[Opening Excerpted data section]

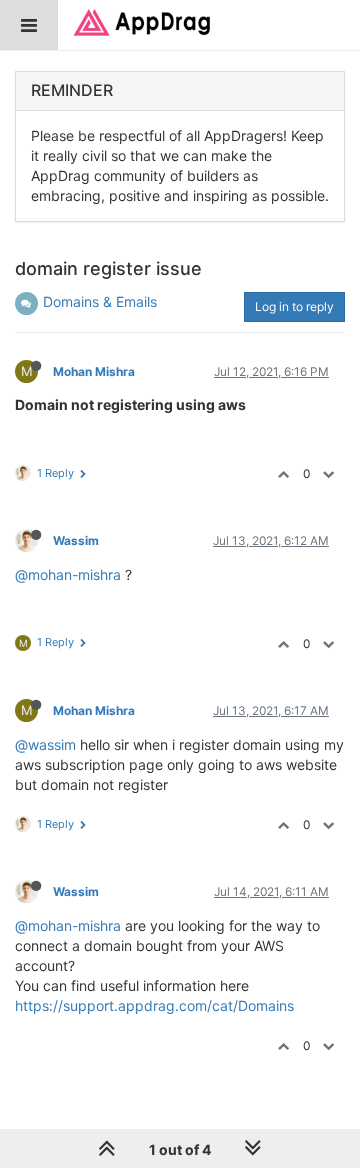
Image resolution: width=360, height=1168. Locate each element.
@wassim (45, 744)
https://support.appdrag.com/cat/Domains (154, 1005)
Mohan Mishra (94, 371)
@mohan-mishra (68, 574)
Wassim (76, 540)
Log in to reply (294, 306)
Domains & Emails (100, 301)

[Closing Excerpted data section]

Task details: Give back the entries verbatim but drop every picture.

Solution:
Image resolution: width=360, height=1168. Locate each element.
@wassim (45, 744)
https://support.appdrag.com/cat/Domains (154, 1005)
Mohan Mishra (94, 371)
@mohan-mishra (68, 574)
Wassim (76, 540)
Log in to reply (294, 306)
Domains & Emails (100, 301)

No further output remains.